A £500 million fund to boost social care in the UK, and changes to pension tax regulations to prevent the migration of senior doctors away from the NHS, are at the heart of the a “patient plan” announced by the UK government on Thursday.
Speaking against the backdrop of a besieged health service, with a record 7 million patients waiting for non-urgent care, Health Secretary Therese Coffey said she expected the backlog “to increase. up before falling as more patients come in for diagnosis and treatment after the pandemic.”
Coffey said a new adult social care fund “will help accelerate the safe discharge of patients from the hospital to free up hospital beds and help retain and recruit more care workers.” .
With 13,000 patients in the hospital who need care in the community, “this will improve flow in emergency departments and help reduce ambulance delays,” she added. The measure builds on a similar scheme that has proven successful during the Covid-19 emergency.
Coffey has also committed to providing the equivalent of 7,000 extra beds across the UK, including 2,500 “virtual beds” with patients being monitored remotely by clinicians, to reduce pressure on hospitals and speed up desks ambulance delivery.
However, Labor has faced the government’s failure to defuse the NHS workforce crisis. Wes Streeting, the shadow health secretary, accused Coffey of lacking a plan to fill more than 130,000 vacancies, while observers said her blueprint was “just a little bit more than tinkering with tinkering” “.
Sally Warren, director of policy at the King’s Fund Advisory, said that while the new discharge fund will ease some of the pressure on hospitals, it is “a short-term cash flow, announcements”. short term will not help social care services. unmet need, improve quality of care, or recruit and retain more staff”.
Miriam Deakin, deputy chief executive officer of NHS Providers, which represents hospital, mental health, community and ambulance services, said fund leaders will be looking for “clear reassurance that this funding will not be taken from the NHS budget, which is already severely strained.”
Jeremy Hunt, a former medical secretary, has urged Coffey to rethink the pledge that patients seeking an appointment with a GP will be offered an appointment within two weeks. “It’s not about more than the NHS needs, but more doctors,” he said.
Coffey took aim at inconsistent performance across the country, warning that there was “too much variation in the access and care people receive”.
But in a surprise announcement, she ruled out canceling the goal that people should wait no more than four hours in A&E, a move backed by NHS England. “I believe it matters,” she told MPs.
Meanwhile, dentists will have to publicly announce whether they are taking on new NHS patients, and GPs will have to tell the time from booking to appointment with the effort. give patients greater control over their care.
Chancellor Liz Truss, who has described “reaching” the NHS as one of her top priorities, said the measures were “the first part of that plan and will get the country through the winter”. and more”.
Amid concerns about the pension scheme that are forcing many senior doctors to reduce working hours or retire early, Coffey has announced changes to reduce the risk of employees breaching their annual savings allowance and facing with taxes due to high inflation.

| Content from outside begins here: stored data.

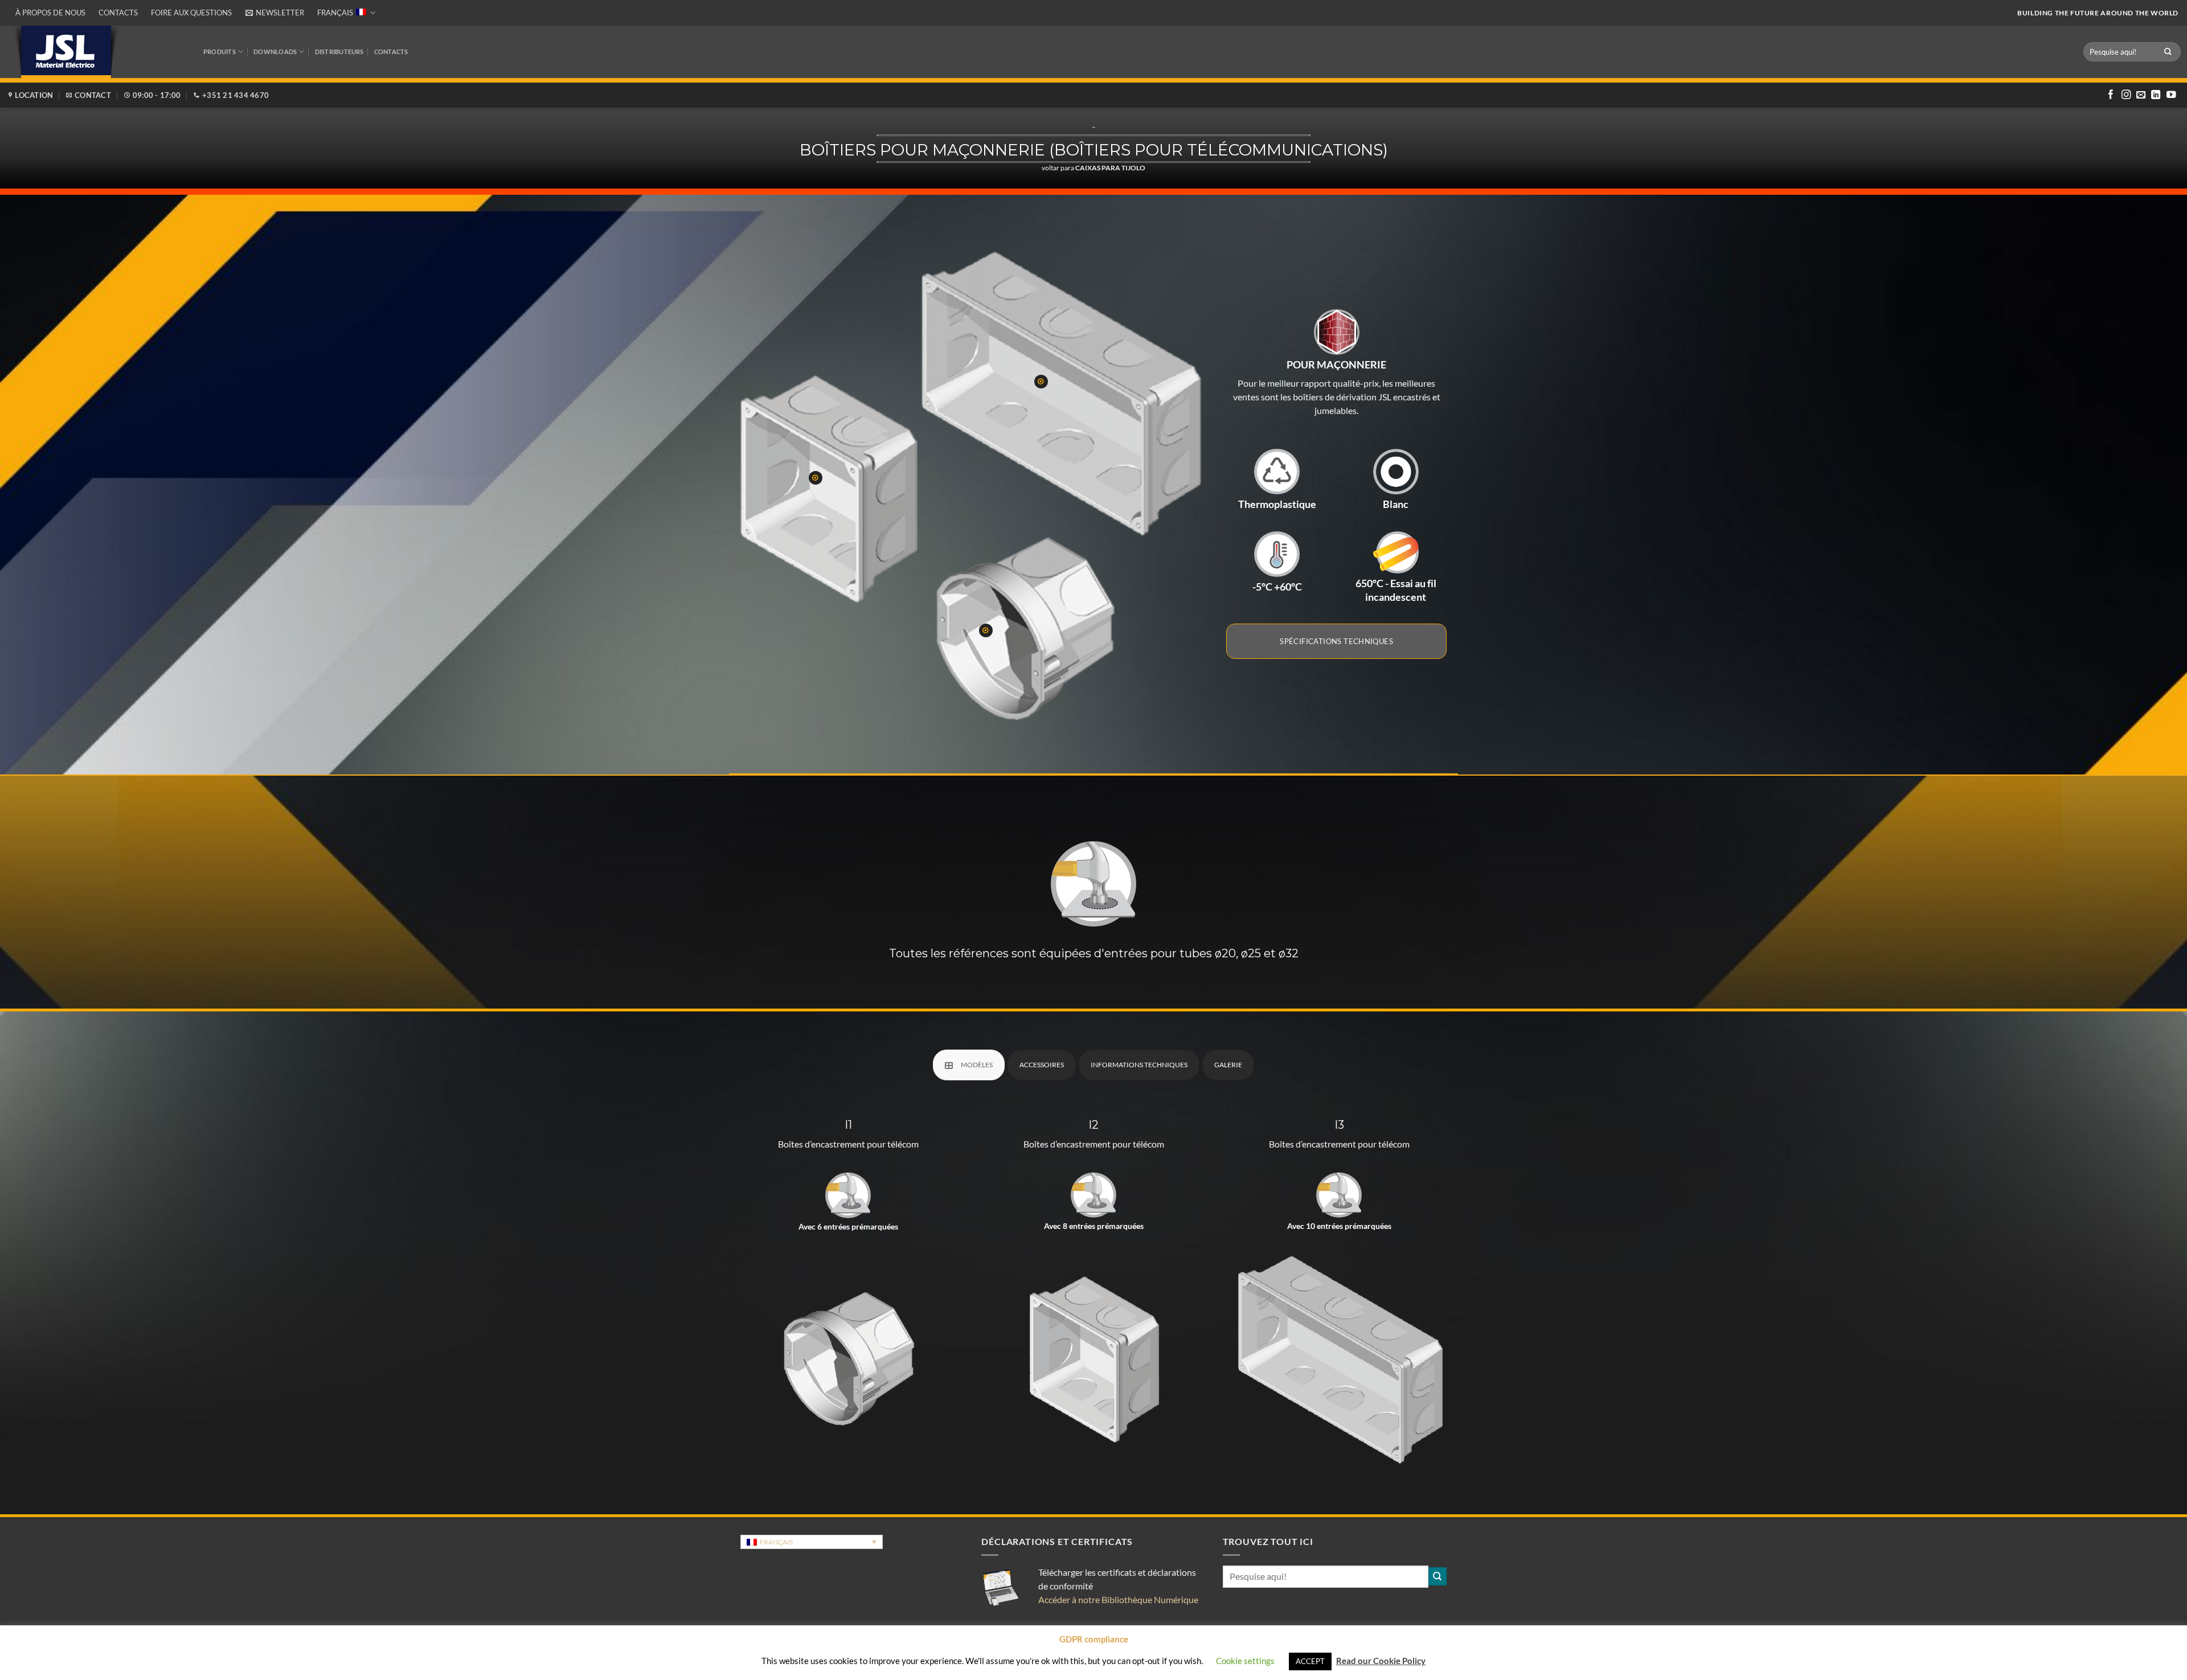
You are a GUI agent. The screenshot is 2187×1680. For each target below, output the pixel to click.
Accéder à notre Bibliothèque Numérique (1118, 1599)
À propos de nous (50, 12)
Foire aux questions (191, 12)
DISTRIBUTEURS (339, 51)
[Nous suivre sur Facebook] (2110, 95)
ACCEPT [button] (1310, 1661)
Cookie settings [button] (1245, 1661)
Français (335, 12)
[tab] (969, 1065)
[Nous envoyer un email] (2140, 95)
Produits (219, 51)
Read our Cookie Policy (1381, 1661)
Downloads (275, 51)
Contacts (118, 12)
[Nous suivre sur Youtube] (2171, 95)
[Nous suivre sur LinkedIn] (2155, 95)
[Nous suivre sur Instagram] (2126, 95)
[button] (274, 13)
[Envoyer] (2168, 51)
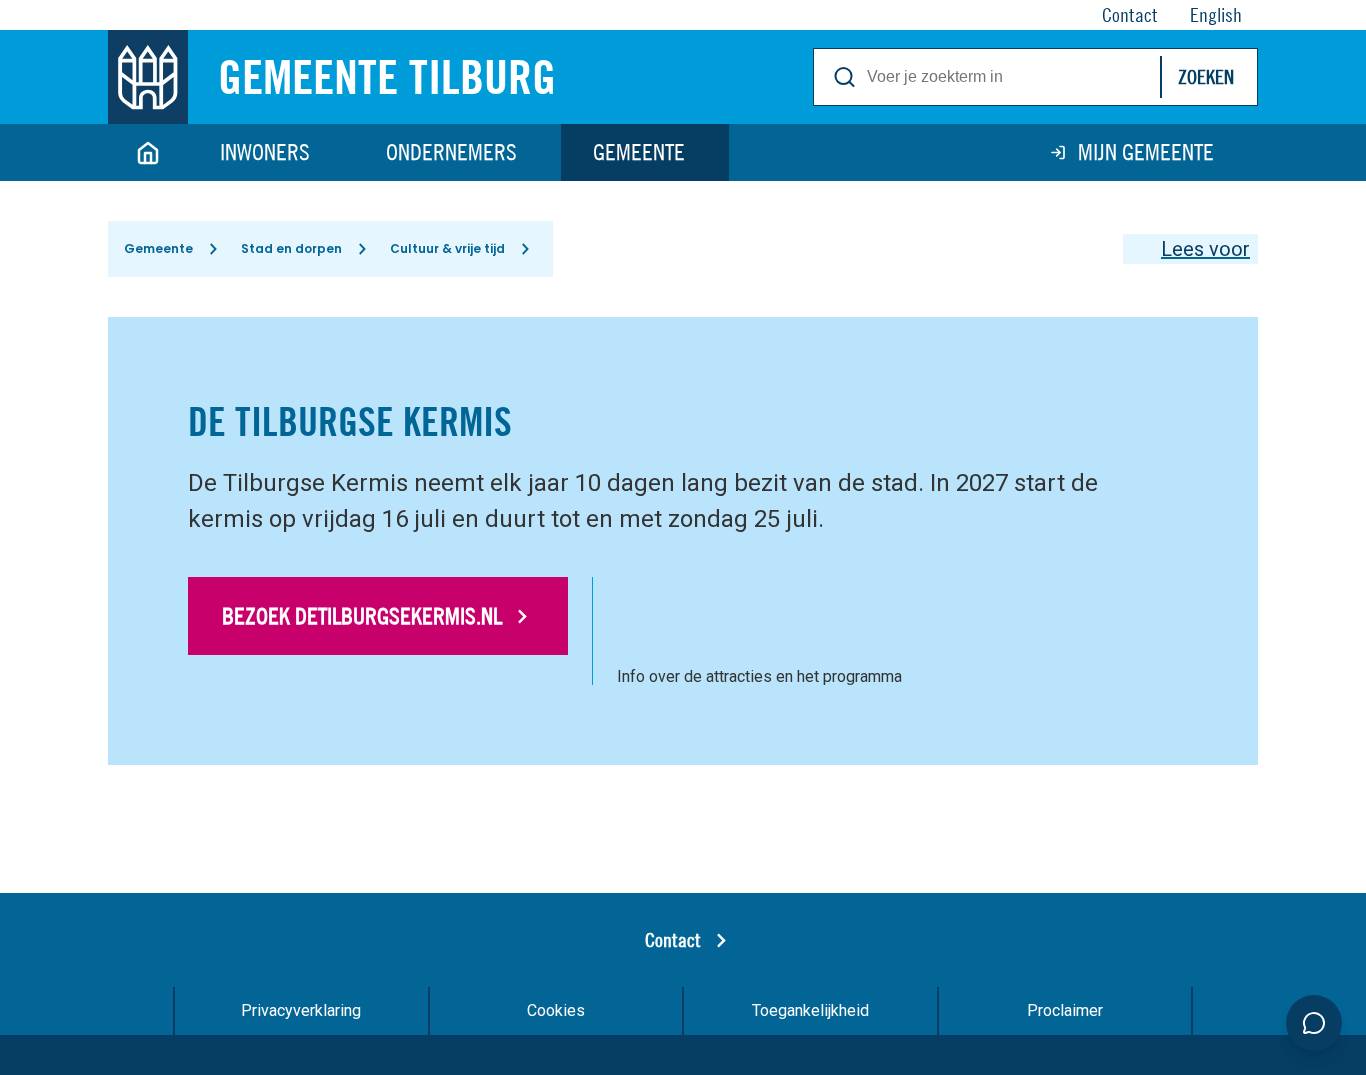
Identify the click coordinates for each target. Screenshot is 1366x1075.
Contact (673, 939)
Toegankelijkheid (810, 1010)
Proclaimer (1065, 1010)
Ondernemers (451, 152)
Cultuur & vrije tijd (447, 248)
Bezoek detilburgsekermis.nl (362, 616)
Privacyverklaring (301, 1010)
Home (148, 152)
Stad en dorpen (291, 248)
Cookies (556, 1010)
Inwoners (265, 152)
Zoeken (1206, 76)
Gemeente (639, 152)
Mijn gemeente (1146, 152)
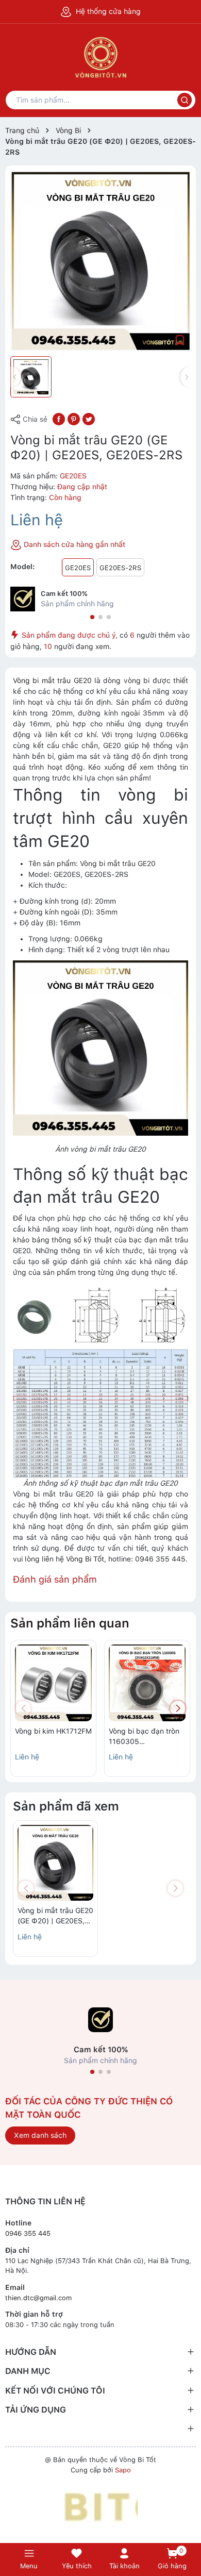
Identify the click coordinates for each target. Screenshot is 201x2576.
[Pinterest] (74, 418)
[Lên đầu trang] (188, 2526)
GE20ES (78, 568)
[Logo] (101, 2507)
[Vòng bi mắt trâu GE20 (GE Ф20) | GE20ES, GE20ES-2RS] (55, 1863)
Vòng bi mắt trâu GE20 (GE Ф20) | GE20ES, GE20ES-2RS (55, 1916)
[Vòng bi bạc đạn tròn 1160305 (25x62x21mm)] (147, 1682)
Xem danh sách (40, 2135)
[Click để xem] (100, 261)
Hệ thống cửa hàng (107, 11)
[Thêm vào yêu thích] (180, 340)
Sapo (123, 2470)
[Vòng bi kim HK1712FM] (53, 1682)
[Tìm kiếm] (184, 100)
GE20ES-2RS (120, 568)
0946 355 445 (28, 2233)
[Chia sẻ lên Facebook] (59, 418)
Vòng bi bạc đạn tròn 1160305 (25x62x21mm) (144, 1737)
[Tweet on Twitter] (88, 418)
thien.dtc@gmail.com (38, 2298)
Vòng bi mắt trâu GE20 (52, 680)
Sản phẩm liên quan (69, 1623)
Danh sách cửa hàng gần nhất (73, 544)
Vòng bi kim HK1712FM (53, 1731)
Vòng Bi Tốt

Under another key measure, all NHS employers from next year will be required to offer employees the option to receive their employer’s pension in cash contributions. The move is intended to prevent doctors from retiring early because they lost their employer contributions when they opted out of the program.
Dr Vishal Sharma, chair of the pensions committee at the British Medical Association, said the announcement showed “the government is finally on alert to the risk of doctors retiring in record numbers”. But he added that its proposals “provide only adhesive patches and not the long-term solution the NHS desperately needs to retain doctors”.
Separately, the government has announced a bill to reverse the health and social care tax, introduced in April this year, which is expected to increase by around £13 billion a year. The national insurance rate will be reduced from November. This tax will then not take effect as a separate tax from April 2023 as previously planned.
However, the bill did confirm that funding for health and social care services “would be maintained at the same level as when the tax rate was in place”.